Washington nous réserve et nous réservera encore des surprises. On ne peut en aucune façon présumer du déroulement et de l’issue de la crise. (Cela au moins est sûr, il s’agit bien désormais d’une crise, — laquelle peut effectivement devenir “the mother of all constitutionnal crisis”.)

Le caractère de cette crise, ce qui fait sa gravité, est essentiellement psychologique, donc insaisissable. Cela explique qu’elle soit impossible à prévoir.

Ce caractère psychologique vient de la fausseté des enjeux. Les démocrates ont une excellente cause, la popularité pour eux, le soutien du public, le ralliement d’une partie des républicains, mais ils se sont interdits d’utiliser les “grands moyens” qui sont donnés à l’exécutif contre le président, — essentiellement la procédure de mise en accusation. (Mais s’ils les utilisaient, peut-être auraient-ils moins de soutien et, de toutes les façons, ils seraient placés devant une longue procédure alors que la crise fait rage en Irak et qu’il y a urgence. Il y a là un cas de blocage du système, une mise en lumière des limites du système US, de l’équilibre — “check & balance” — tant vanté de sa Constitution. Au bout du compte et selon les circonstances, l’équilibre peut devenir la matrice de la paralysie, puis de l’impuissance.)

Le problème du Congrès en général, et des démocrates bien sûr, c’est qu’ils sont complices et partie prenante dans le conflit irakien. Ils ont soutenu son déclenchement, sa durée, etc. ; ils ne sont pas du tout hostiles au projet impérial qui l’a sous-tendu. D’une façon plus large, le Congrès et les démocrates comprennent la dangerosité de cette crise, qui est une menace grave contre la validité et l’équilibre du système. Cela aussi les freine dans les mesures qu’ils pourraient prendre, mais exacerbe à mesure leur frustration (toujours la psychologie).

Leur problème est qu’ils ont en face d’eux un homme qui, pour une raison ou pour une autre, ne partage pas ces préoccupations. Même s’il est complètement une créature du système, GW n’a pas à coeur la solidarité du système.

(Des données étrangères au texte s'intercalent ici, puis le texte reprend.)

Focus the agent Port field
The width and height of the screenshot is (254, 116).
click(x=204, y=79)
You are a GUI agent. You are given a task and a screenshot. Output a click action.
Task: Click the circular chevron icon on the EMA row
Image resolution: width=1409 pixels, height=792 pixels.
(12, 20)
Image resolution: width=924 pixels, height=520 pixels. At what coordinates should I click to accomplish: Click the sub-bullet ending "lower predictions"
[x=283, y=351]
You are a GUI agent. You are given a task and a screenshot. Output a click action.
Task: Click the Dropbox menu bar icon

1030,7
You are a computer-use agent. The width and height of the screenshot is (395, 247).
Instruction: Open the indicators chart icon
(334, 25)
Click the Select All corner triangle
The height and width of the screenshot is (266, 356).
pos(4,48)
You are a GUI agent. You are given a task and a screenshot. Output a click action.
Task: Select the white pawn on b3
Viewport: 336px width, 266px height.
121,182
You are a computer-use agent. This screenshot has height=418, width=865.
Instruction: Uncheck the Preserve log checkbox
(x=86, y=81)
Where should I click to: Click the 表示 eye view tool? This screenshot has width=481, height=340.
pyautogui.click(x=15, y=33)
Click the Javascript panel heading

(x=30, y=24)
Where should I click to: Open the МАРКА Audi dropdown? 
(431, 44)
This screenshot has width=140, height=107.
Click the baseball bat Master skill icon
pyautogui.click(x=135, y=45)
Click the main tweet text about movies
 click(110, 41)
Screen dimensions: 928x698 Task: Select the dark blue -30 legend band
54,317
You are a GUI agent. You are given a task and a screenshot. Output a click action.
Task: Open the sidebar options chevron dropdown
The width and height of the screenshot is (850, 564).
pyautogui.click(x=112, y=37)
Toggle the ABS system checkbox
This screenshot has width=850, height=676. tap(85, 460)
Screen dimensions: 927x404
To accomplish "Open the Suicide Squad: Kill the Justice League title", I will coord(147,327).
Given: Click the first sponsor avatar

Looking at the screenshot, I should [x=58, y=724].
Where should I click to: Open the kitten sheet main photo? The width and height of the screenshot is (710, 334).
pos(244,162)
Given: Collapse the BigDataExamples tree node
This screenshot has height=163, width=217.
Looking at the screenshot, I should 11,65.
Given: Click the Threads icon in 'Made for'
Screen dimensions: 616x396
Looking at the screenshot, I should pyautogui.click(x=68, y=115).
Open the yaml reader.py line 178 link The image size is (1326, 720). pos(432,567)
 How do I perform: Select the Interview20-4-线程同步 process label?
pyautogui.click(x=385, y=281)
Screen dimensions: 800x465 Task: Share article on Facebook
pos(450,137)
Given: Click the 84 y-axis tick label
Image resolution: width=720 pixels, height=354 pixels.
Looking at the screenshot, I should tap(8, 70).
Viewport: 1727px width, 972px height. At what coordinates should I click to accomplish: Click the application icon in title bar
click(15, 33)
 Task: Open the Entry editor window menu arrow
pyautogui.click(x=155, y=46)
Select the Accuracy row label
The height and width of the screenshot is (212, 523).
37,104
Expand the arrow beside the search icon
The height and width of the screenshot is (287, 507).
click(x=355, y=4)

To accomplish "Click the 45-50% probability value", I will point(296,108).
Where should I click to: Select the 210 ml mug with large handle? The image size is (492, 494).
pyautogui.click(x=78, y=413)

C’est un curieux paradoxe et une contradiction éclairante : étant parfaitement créature du système, c’est-à-dire pur individualiste, GW n’a évidemment pas le réflexe de solidarité qu’il faut pour contribuer, même en cas de crise grave, à protéger le système en dernier recours (c’est ce qu’on désigne sous l’expression ronflante de “bipartisan issue”).

C’est essentiellement l’attitude de GW, son entêtement, son refus de sortir de son monde virtualiste, qui sont la cause du caractère psychologique de la crise, et de l’accélération de l’aggravation de la psychologie de la crise. Mais le président n’est pas nécessairement l’explication de la crise, laquelle est à chercher dans les mécanismes du système (le Congrès a un poids considérable mais il n’a pas de véritable pouvoir de censure, rapidement réalisable, contre le gouvernement : ou bien il a trop de poids ou bien il n’a pas assez de pouvoir). GW est coupable mais pas responsable.

(Et puisqu’il est irresponsable, il est, comme la crise elle-même, imprévisible. Cela fait qu’un prolongement de cette crise washingtonienne pourrait également se trouver du côté de l’Iran, si GW choisit d’étendre le conflit irakien vers ce pays.)